I just wanted to share my latest success in bonding with and taming my sweet little Lemon Drop. I got her from a pet store about 7 weeks ago. In that time, I had pneumonia, packed up and moved over 200 miles away, and started a new job, so our training has been a bit disrupted. A few days ago she ate from something I was holding for the first time. Today she sat on my hand and munched millet for the first time! I was so excited and grinning the whole time!  
Here is a picture of her eating food I held: 









I've never had a pet before, so this is new to me. I love my budgie so much and am very happy I got her. She is great company for me here in my new life. :001_wub:

Goldenwing (and Lemon Drop) :lutino linnie:


----------



## JRS (Sep 3, 2016)

Yay!
:smiley-talk017:
It’s a lovely moment when that little bird decides it trusts you enough to climb onto your hand. Enjoy!
:urock:


----------



## ReneBC (Mar 26, 2016)

That's awesome.
Nothing like the first time that happens!


----------



## Hunterkat (Mar 29, 2017)

Yay for you and Lemon Drop!


----------



## PixieDust (Oct 19, 2017)

Congratulations!! She's so glad to see you and must want to be with you. She looks like such a sweet little thing. :001_wub:


----------



## Goldenwing (Oct 4, 2017)

Thanks everybudgie! I knew that the people on TB would appreciate the specialness of the moment. Lemon Drop came and explored by me this morning while I was working on my computer. She seems much less afraid of my hands. Bonding budgies are the best! (Try saying that five times, fast.)

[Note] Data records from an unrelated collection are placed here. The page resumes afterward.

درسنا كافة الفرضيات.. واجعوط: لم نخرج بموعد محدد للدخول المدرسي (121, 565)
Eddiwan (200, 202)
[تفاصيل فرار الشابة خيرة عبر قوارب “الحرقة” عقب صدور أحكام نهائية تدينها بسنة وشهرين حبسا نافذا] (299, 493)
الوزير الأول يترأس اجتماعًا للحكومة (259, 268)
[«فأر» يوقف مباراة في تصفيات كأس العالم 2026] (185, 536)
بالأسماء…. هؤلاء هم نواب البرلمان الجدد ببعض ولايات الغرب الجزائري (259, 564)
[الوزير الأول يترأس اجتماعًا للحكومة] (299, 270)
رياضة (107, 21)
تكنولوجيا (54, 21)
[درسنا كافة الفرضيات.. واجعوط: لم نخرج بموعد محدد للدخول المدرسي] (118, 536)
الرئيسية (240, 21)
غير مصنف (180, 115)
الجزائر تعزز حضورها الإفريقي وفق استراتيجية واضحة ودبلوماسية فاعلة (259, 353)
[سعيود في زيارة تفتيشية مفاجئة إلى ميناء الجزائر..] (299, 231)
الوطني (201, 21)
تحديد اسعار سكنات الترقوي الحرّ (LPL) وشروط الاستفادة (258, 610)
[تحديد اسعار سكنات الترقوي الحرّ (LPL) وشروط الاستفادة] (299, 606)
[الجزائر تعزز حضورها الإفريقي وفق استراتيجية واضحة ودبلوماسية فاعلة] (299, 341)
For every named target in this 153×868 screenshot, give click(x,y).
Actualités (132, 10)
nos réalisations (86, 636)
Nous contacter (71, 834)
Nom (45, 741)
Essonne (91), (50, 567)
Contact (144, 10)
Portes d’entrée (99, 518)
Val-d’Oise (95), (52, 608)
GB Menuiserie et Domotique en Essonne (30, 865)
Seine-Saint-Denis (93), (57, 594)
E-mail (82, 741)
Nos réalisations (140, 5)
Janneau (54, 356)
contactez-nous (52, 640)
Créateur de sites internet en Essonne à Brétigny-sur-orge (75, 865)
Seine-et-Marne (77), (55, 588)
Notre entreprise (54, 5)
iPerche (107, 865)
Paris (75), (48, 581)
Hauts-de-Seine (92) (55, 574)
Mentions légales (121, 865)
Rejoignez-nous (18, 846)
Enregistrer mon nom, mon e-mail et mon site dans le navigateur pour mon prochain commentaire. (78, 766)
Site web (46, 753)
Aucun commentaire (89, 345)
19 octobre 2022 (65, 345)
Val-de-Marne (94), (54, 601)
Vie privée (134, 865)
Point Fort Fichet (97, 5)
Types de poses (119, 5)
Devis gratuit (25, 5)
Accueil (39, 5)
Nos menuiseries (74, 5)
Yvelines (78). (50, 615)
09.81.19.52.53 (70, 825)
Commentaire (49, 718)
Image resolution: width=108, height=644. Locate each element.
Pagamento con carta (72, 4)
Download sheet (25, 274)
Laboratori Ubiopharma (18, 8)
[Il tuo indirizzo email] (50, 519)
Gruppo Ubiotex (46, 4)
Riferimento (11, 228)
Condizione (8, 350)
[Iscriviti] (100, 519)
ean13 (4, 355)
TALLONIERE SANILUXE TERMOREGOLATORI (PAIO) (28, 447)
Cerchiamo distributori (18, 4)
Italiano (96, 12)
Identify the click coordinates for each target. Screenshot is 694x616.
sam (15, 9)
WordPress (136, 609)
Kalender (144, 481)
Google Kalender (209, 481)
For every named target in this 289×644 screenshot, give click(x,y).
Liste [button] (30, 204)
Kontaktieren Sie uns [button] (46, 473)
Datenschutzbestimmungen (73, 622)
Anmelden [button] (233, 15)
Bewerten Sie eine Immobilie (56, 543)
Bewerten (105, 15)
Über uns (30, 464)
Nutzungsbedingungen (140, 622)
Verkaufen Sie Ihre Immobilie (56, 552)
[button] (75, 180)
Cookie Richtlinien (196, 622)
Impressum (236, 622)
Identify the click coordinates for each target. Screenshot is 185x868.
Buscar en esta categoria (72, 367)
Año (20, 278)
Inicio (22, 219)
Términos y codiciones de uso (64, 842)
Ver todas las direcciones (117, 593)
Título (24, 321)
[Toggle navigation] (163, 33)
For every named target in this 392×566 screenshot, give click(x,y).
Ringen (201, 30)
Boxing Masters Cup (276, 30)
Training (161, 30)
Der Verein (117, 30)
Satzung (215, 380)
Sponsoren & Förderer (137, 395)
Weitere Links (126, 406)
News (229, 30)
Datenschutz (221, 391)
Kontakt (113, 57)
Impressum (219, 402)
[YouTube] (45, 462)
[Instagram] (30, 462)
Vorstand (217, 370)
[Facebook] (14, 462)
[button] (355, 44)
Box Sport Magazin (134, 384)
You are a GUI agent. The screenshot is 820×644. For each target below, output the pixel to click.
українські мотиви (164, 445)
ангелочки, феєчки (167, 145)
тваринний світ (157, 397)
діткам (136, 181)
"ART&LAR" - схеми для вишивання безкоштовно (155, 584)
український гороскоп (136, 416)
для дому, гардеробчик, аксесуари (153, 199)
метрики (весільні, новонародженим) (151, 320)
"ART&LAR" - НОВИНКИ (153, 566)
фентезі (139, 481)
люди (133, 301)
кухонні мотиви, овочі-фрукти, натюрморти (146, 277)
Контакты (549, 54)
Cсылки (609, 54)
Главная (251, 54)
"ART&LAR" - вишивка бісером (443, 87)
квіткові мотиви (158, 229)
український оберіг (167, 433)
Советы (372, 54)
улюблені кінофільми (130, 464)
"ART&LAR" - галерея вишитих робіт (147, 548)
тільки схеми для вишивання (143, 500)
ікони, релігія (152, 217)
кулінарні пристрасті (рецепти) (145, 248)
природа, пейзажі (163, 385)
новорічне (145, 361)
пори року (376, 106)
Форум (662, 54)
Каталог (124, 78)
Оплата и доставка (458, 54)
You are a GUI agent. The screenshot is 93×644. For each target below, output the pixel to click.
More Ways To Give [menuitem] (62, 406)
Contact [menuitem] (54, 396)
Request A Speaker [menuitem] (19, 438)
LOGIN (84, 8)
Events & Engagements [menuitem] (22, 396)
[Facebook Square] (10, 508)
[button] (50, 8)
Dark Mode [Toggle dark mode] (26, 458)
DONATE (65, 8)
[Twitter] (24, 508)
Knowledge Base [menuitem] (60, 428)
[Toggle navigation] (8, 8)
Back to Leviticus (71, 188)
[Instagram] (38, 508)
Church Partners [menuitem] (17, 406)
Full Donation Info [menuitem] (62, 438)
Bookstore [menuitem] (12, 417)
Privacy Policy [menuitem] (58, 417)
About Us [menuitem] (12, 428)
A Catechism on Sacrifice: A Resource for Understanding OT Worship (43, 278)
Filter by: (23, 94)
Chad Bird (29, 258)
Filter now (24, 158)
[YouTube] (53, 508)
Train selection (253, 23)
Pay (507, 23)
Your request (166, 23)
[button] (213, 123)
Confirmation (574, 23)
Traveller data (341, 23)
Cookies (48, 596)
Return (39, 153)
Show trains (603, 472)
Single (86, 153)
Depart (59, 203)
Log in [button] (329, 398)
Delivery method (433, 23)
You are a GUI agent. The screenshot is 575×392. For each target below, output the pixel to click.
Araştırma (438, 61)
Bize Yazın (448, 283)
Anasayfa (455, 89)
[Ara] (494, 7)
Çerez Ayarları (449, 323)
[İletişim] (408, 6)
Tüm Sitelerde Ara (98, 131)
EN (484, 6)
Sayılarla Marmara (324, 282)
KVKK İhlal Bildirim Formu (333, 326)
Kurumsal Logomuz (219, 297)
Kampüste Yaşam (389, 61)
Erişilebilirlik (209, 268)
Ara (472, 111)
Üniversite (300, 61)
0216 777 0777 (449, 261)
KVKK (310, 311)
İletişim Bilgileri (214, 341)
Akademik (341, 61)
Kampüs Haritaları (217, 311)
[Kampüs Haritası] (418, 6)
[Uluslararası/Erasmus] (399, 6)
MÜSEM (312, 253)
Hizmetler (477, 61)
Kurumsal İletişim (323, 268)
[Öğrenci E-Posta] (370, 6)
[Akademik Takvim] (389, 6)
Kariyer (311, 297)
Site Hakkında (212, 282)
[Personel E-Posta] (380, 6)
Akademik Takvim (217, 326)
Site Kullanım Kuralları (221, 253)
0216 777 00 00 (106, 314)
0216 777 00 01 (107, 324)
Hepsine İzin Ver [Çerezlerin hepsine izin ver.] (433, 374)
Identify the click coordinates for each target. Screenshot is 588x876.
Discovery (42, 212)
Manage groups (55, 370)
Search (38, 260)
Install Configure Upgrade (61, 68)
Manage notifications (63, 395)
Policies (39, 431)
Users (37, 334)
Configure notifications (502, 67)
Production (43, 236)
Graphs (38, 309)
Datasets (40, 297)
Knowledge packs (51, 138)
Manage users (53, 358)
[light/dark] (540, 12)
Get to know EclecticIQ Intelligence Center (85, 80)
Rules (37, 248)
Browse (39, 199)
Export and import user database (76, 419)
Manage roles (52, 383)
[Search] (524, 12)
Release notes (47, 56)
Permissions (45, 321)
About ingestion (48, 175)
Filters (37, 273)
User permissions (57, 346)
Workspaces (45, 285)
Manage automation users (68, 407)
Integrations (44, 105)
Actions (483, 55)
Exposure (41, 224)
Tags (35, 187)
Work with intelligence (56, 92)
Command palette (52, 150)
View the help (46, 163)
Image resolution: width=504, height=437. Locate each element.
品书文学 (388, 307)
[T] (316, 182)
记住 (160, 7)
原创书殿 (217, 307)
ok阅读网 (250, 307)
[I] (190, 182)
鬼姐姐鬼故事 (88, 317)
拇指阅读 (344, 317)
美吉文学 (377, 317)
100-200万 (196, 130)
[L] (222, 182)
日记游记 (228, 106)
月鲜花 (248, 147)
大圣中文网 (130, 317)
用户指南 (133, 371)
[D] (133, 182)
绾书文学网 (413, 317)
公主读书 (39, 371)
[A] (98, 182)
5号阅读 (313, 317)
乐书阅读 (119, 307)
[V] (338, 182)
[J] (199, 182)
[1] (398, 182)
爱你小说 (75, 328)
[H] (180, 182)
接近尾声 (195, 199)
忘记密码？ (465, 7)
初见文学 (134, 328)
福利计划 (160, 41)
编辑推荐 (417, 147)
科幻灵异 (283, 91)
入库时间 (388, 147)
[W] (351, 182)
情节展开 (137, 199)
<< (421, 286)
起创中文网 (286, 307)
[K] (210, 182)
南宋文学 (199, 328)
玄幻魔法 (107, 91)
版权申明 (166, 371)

Goldenwing (and Lemon Drop) :lutino linnie:


----------



## StarlingWings (Mar 15, 2013)

That sounds like amazing progress with darling Lemondrop! I'm so glad that you both are getting on so well. She sounds like a sweetheart and it seems you are on your way to a wonderful relationship with her  :thumbup: Keep up the amazing work!


----------



## ReneBC (Mar 26, 2016)

Great she seems to want to bond with you!

Just be aware that, while all seems to move forward now with the bonding, there most likely will come some times, where it seems like the process is going backwards, and the thing to remember when that happens is to not get frustrated by it, as it's perfectly normal.

Hope to hear and see a lot more of Lemon Drop and you here


----------



## FaeryBee (May 9, 2011)

*Congratulations! :congrats:
You are making great progress with sweet little Lemon Drop. :hug:*


----------



## Goldenwing (Oct 4, 2017)

*Update on my ongoing work with Lemon Drop*

Today I had two very exciting firsts. Lemon Drop ate her veggies! I gave her some lettuce, as I have a number of times before. This time however, I put it through the chains on her perch outside the cage so that she could pick at it like she does at the perch. She not only nibbled it, but went back for more several times! I was so very proud of her.  









My other exciting first was that she few to my hand, even though I didn't have any food in it! She landed briefly checking for food but still came back several more times for a second or two. :001_wub:

Goldenwing and Lemon Drop :lutino linnie:


----------



## Hunterkat (Mar 29, 2017)

Yay Lemon Drop!


----------